Segment Open
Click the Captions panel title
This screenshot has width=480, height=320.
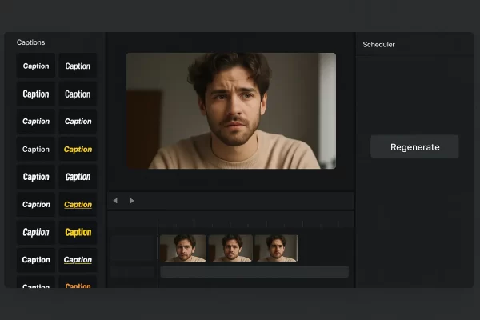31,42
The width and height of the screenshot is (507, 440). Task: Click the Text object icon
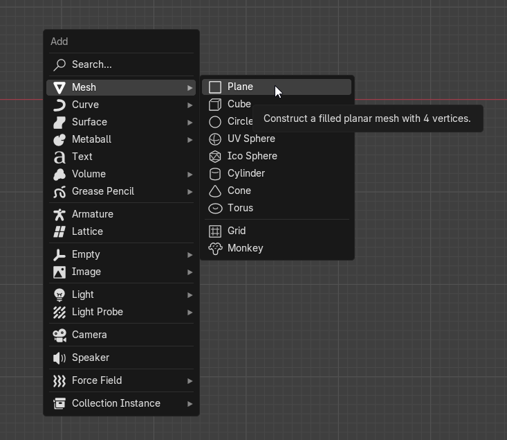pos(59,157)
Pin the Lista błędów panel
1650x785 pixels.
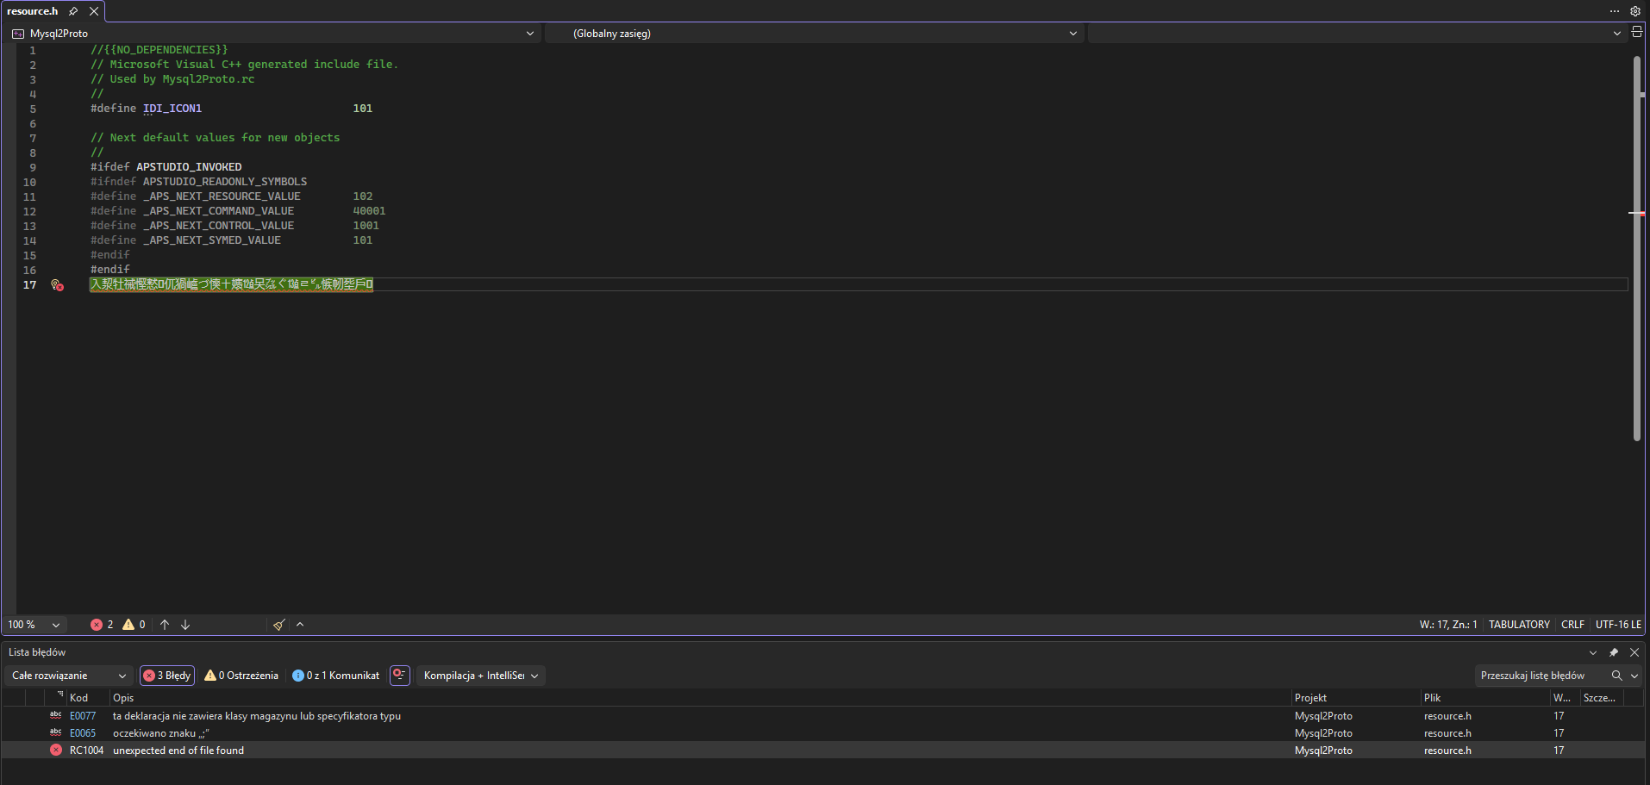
Segment Closed
Segment Open
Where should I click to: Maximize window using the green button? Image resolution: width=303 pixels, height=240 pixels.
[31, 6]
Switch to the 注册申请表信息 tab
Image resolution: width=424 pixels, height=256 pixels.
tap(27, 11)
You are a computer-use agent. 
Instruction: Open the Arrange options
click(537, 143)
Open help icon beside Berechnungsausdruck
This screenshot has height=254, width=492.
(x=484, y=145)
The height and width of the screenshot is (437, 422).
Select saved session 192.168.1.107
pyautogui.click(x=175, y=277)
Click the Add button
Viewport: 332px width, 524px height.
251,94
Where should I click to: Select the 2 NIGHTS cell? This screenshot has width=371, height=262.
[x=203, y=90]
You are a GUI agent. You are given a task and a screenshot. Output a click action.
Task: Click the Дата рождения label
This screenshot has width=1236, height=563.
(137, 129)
Segment Closed
- TASK TO CARRY OUT -
Tally the lines of the listing that include "agent". Reply with nothing but the count.

- RESPONSE TO THE EXERCISE -
2